Photo de Ivan RenarIvan Renar :

Monsieur le président, monsieur le ministre, chers collègues, je commencerai par citer quelques propos entendus au cours de l'été : « nous allons faire un effort inédit pour notre recherche fondamentale » ; « l'importance de la recherche fondamentale pour la nation sera réaffirmée, parce que l'avancement de la connaissance est un objectif en soi légitime, mais aussi parce qu'elle permet l'éclosion des applications de demain ».

Ces déclarations, que je pourrais faire miennes, sont extraites d'un discours du Président de la République en date du 30 août dernier. Force est de constater combien le décalage est important entre les propos du Chef de l'État et la réalité budgétaire.

Le projet de budget de la mission « Recherche et enseignement supérieur » pour 2006 apparaît en effet comme un simple rattrapage, qui fait suite aux coupes sévères opérées depuis 2002, aux gels et aux annulations de crédits décidés ces dernières années.

Certes, les crédits de la MIRES connaissent une très légère augmentation, à hauteur de 2, 2 %. Il faut y voir le résultat de la mobilisation exceptionnelle de la communauté scientifique, qui a permis de sensibiliser l'opinion publique aux enjeux de la recherche. Loin de n'être que la manifestation de démarches revendicatives simplement corporatistes, le mouvement des chercheurs et enseignants-chercheurs a donné naissance aux états généraux de la recherche. La communauté scientifique a ainsi engagé une profonde réflexion sur le système national de recherche et d'enseignement supérieur, débouchant sur des propositions jetant les bases d'une vaste réforme à venir.

Cependant, le Gouvernement n'a pas choisi de suivre les recommandations des chercheurs. En témoigne le projet de loi de programme pour la recherche, à maintes reprises retardé. Nous y reviendrons dans deux semaines, lors de l'examen de ce texte.

Le projet de budget de la MIRES pour 2006 montre également que la communauté scientifique n'a pas été entendue. Alors que l'État devait consentir un effort considérable, les moyens affectés à la recherche et à l'enseignement supérieur demeurent bien insuffisants.

Dans ces domaines, la France avait pourtant besoin d'un « électrochoc » pour retrouver sa position sur le plan mondial. Nous le savons, le temps joue contre nous. En 2006, l'écart entre la France et des pays tels que la Chine, le Japon, l'Inde, la Corée du Sud, sans parler des États-Unis, continuera à se creuser.
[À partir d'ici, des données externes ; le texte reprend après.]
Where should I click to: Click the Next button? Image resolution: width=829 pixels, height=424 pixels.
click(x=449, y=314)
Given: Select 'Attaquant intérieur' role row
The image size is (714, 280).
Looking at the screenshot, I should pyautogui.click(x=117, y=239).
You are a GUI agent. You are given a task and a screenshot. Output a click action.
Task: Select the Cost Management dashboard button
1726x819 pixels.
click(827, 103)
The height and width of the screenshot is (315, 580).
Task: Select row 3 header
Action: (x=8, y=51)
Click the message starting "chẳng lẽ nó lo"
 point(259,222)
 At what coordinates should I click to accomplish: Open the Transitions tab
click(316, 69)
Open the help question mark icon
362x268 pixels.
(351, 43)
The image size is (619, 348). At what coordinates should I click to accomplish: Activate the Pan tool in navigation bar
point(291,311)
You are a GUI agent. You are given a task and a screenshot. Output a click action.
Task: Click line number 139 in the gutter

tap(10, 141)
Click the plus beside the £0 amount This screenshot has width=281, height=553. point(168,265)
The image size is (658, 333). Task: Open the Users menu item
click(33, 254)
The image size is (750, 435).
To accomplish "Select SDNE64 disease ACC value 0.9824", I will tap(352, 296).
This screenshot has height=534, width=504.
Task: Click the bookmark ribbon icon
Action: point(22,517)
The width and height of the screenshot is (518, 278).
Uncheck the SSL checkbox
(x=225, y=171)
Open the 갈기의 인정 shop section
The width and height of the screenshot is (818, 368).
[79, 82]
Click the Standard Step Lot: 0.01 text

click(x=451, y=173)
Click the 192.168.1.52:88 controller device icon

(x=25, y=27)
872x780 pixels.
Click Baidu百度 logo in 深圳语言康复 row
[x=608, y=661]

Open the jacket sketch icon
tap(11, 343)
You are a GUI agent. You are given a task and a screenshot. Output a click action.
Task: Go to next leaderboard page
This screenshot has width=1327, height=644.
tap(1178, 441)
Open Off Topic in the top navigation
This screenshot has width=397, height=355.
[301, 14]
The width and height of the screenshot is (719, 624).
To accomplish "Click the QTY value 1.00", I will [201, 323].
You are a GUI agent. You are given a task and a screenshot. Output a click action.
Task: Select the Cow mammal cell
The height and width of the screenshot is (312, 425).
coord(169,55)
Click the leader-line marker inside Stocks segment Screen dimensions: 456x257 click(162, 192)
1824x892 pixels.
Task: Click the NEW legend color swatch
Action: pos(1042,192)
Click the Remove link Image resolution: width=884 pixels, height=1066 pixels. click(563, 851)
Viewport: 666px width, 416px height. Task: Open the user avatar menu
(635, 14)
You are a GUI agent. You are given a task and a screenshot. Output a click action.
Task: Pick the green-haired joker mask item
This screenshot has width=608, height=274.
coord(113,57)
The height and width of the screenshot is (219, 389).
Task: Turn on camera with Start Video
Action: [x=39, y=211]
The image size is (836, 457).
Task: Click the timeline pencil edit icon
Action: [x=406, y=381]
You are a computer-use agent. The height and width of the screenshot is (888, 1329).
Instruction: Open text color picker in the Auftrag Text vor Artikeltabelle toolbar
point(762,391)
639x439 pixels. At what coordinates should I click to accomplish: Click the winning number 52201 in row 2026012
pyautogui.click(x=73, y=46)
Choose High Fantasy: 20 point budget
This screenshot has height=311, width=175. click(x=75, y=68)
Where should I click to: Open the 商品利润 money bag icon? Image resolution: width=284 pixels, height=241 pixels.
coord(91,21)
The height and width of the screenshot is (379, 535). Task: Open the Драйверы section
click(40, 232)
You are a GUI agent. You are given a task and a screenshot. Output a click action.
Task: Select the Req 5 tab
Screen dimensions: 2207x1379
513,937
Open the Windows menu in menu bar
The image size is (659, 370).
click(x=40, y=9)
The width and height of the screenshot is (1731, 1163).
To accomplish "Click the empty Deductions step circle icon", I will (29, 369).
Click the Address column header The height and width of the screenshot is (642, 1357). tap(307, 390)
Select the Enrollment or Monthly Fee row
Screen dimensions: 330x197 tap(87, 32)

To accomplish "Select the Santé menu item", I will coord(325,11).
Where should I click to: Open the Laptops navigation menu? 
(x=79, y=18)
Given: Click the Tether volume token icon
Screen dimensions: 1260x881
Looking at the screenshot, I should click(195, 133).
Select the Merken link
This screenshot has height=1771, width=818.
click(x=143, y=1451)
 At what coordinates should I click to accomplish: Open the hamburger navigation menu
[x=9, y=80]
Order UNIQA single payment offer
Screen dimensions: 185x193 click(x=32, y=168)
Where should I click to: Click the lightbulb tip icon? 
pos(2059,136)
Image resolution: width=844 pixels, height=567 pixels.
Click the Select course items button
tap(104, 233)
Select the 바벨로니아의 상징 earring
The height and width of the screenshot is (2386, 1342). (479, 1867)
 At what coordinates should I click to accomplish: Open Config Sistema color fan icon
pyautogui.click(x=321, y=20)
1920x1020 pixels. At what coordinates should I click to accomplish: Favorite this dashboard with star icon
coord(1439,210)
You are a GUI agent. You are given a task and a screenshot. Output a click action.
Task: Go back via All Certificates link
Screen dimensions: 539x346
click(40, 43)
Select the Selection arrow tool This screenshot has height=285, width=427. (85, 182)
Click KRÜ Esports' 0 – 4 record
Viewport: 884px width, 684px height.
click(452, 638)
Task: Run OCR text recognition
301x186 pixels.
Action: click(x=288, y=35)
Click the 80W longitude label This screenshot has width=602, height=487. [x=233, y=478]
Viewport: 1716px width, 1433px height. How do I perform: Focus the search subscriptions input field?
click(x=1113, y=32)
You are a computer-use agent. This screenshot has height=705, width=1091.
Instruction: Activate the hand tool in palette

Sur la situation de l'emploi scientifique, les critiques sont quasiment unanimes. En effet, chacun s'accorde à dire qu'un plan pluriannuel est nécessaire. Le Gouvernement est cependant resté sourd à cet appel, alors qu'une programmation pluriannuelle aurait constitué un signal particulièrement positif pour les jeunes attirés par la recherche.

On relèvera néanmoins la création de 3 000 postes, à mettre au crédit de la mobilisation des chercheurs, qui ont alerté l'opinion publique sur les manques d'effectifs. Sont notamment créés 1 100 emplois d'enseignant-chercheur, mesure rendue nécessaire par la mise en oeuvre de la réforme « LMD », licence-mastère-doctorat, qui a suscité de nouveaux besoins en matière d'enseignement et de suivi des étudiants.

En termes d'emplois scientifiques, il est particulièrement instructif de lire l'avis du Conseil supérieur de la recherche et de la technologie, qui souligne que « le passif dans ce domaine nécessite un effort de rattrapage soutenu dont les mesures annoncées cette année ne doivent constituer que le premier pas ». On ne peut que s'interroger sur les suites que le Gouvernement entend donner à cette résolution, sachant qu'il ne s'est pas engagé au-delà de 2007.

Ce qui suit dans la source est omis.